An investigation of the molecular mechanism of the anticancer activity demonstrated by the
ruthenium(II)-arene compound [Ru(eta(6)-
p-cymene)Cl(2)(pta)] (pta is 1,3,5-triaza-7-phosphaadamantane), termed "
RAPTA-C", in Ehrlich
ascites carcinoma (EAC) bearing mice is described.

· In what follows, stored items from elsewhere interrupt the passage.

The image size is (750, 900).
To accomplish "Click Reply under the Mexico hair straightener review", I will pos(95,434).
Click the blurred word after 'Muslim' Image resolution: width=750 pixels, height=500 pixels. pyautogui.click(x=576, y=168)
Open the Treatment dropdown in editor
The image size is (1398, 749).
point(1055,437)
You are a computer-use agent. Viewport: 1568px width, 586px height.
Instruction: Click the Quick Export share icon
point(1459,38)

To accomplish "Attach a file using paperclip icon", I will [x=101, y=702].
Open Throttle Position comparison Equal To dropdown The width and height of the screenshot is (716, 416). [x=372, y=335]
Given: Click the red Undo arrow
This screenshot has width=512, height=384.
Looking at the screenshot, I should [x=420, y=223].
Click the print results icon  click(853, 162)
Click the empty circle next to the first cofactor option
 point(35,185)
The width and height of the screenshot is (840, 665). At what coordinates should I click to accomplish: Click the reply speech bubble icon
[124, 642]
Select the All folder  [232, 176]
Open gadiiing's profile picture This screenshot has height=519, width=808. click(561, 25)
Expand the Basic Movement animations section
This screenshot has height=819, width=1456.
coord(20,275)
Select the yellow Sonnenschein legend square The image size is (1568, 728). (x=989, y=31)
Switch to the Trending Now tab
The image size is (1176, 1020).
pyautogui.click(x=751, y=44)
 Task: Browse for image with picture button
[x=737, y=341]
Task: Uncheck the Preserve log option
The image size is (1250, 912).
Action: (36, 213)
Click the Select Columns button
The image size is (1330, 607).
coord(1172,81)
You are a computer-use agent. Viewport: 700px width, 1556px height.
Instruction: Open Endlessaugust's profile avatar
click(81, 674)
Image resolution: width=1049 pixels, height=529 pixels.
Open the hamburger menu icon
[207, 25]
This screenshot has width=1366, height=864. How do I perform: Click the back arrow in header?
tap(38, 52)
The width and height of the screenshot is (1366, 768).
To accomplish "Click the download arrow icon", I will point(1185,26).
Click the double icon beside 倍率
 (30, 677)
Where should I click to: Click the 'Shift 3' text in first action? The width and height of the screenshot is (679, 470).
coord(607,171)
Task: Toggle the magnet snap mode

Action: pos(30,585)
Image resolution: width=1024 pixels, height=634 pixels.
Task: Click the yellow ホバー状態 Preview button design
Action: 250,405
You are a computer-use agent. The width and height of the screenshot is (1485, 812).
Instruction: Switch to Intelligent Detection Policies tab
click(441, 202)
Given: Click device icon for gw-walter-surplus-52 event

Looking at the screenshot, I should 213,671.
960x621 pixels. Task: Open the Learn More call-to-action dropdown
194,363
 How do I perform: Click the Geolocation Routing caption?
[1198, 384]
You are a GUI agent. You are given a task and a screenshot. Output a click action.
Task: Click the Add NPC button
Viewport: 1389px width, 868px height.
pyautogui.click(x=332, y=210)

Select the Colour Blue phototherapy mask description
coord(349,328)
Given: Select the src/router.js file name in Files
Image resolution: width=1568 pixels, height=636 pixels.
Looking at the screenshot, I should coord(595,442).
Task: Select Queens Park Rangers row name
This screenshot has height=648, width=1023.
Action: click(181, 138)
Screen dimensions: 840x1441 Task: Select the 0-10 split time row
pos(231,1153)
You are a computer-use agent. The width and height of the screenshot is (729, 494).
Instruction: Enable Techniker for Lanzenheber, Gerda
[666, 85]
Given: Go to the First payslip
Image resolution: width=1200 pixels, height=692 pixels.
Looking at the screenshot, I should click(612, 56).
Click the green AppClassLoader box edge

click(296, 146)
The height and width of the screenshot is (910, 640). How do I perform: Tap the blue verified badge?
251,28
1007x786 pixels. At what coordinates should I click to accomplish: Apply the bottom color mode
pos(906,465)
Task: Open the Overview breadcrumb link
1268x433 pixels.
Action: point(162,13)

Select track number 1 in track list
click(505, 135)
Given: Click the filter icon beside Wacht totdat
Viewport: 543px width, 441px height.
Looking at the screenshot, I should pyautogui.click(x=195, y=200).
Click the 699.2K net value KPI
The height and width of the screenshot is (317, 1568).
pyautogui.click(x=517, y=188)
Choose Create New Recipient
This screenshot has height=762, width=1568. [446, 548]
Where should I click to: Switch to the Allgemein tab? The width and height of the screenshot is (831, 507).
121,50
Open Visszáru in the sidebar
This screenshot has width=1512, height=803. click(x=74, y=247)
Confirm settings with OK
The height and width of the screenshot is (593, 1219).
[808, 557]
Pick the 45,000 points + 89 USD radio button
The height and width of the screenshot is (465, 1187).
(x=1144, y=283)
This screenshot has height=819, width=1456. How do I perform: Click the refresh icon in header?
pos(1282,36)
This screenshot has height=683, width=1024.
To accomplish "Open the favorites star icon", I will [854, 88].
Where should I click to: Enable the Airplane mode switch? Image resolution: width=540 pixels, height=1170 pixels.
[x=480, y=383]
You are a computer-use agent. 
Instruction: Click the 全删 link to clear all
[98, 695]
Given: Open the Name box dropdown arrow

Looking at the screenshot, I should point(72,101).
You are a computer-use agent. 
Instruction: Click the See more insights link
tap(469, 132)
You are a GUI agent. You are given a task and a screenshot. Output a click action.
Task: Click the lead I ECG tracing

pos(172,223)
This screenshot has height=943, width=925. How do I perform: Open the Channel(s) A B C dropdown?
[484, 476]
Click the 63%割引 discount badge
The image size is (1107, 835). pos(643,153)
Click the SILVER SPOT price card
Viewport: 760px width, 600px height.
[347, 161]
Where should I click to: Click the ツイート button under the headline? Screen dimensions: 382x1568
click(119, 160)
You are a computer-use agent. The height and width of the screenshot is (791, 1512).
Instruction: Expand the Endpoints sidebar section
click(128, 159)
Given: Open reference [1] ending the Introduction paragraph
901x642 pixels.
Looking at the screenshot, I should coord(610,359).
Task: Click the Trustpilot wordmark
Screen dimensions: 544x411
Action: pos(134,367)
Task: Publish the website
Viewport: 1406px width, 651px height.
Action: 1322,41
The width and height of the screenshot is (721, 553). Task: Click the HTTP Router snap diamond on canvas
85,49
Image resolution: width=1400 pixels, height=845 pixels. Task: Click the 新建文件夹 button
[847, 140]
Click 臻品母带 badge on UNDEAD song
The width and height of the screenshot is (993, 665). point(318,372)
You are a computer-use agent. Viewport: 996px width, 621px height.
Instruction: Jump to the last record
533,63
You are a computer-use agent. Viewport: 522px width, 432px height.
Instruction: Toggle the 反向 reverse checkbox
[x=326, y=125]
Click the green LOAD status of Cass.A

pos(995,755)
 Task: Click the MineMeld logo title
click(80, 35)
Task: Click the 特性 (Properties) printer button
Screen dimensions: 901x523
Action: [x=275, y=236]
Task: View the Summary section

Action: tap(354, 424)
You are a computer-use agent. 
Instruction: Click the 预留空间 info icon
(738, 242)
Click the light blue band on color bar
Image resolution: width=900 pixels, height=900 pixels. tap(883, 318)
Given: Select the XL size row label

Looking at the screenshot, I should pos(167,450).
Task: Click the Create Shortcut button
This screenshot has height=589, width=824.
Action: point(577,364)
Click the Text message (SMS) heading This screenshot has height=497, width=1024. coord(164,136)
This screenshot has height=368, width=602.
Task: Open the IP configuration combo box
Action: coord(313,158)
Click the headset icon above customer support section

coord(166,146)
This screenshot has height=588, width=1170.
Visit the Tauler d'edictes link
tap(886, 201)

RAPTA-C exhibits effective cell growth inhibition by triggering G(2)/M phase arrest and apoptosis in
cancer cells. Cell cycle arrest is associated with increased levels of p21 and reduced amounts of
cyclin E.
RAPTA-C treatment also enhances the levels of p53, and its treatment triggers the mitochondrial apoptotic pathway, as shown by the change in Bax to Bcl-2 ratios, resulting in
cytochrome c release and
caspase-9 activation. c-Jun NH(2)-terminal
kinase (JNK) is a critical mediator in
RAPTA-C-induced cell growth inhibition. Activation of JNK by
RAPTA-C increases significantly during apoptosis. Overall, these results suggest a critical role for JNK and p53 in
RAPTA-C-induced G(2)/M arrest and apoptosis of EAC-bearing mice. Consequently,
RAPTA-C treatment results in a significant inhibition in the progression of
cancer in an animal model, which emulates the human disease, and does so with remarkably low general toxicity; hence,
RAPTA-C has potential for clinical application.